=== Data section ===
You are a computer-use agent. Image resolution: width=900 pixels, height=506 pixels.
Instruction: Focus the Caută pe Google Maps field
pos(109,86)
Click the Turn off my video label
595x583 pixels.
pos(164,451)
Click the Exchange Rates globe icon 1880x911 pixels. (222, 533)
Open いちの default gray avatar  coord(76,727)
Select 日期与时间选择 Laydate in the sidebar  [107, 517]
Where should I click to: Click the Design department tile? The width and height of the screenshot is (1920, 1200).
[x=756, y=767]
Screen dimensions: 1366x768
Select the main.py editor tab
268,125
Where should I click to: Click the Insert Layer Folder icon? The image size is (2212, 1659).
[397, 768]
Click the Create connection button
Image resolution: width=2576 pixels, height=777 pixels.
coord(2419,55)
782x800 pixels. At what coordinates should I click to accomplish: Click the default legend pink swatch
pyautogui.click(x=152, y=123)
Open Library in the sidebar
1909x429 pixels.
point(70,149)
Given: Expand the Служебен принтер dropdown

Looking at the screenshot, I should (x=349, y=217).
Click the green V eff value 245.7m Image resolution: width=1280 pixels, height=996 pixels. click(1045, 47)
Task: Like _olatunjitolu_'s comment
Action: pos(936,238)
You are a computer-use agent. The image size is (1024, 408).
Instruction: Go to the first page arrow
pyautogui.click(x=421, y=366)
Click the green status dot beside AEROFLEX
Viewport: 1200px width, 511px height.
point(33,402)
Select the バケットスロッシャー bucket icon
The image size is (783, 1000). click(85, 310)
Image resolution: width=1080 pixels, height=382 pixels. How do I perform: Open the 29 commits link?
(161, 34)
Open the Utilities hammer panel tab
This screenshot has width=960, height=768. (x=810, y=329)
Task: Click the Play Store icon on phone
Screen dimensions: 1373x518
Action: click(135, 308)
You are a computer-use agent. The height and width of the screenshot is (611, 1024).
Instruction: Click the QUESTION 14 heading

=== Requirement ===
Return every line of these items verbatim.

=== Response below ===
You are a computer-use agent. Image resolution: width=900 pixels, height=506 pixels.
Instruction: Focus the Caută pe Google Maps field
pos(109,86)
Click the Turn off my video label
595x583 pixels.
pos(164,451)
Click the Exchange Rates globe icon 1880x911 pixels. (222, 533)
Open いちの default gray avatar  coord(76,727)
Select 日期与时间选择 Laydate in the sidebar  [107, 517]
Where should I click to: Click the Design department tile? The width and height of the screenshot is (1920, 1200).
[x=756, y=767]
Screen dimensions: 1366x768
Select the main.py editor tab
268,125
Where should I click to: Click the Insert Layer Folder icon? The image size is (2212, 1659).
[397, 768]
Click the Create connection button
Image resolution: width=2576 pixels, height=777 pixels.
coord(2419,55)
782x800 pixels. At what coordinates should I click to accomplish: Click the default legend pink swatch
pyautogui.click(x=152, y=123)
Open Library in the sidebar
1909x429 pixels.
point(70,149)
Given: Expand the Служебен принтер dropdown

Looking at the screenshot, I should (x=349, y=217).
Click the green V eff value 245.7m Image resolution: width=1280 pixels, height=996 pixels. click(1045, 47)
Task: Like _olatunjitolu_'s comment
Action: pos(936,238)
You are a computer-use agent. The image size is (1024, 408).
Instruction: Go to the first page arrow
pyautogui.click(x=421, y=366)
Click the green status dot beside AEROFLEX
Viewport: 1200px width, 511px height.
point(33,402)
Select the バケットスロッシャー bucket icon
The image size is (783, 1000). click(85, 310)
Image resolution: width=1080 pixels, height=382 pixels. How do I perform: Open the 29 commits link?
(161, 34)
Open the Utilities hammer panel tab
This screenshot has width=960, height=768. (x=810, y=329)
Task: Click the Play Store icon on phone
Screen dimensions: 1373x518
Action: click(135, 308)
You are a computer-use agent. The height and width of the screenshot is (611, 1024).
Instruction: Click the QUESTION 14 heading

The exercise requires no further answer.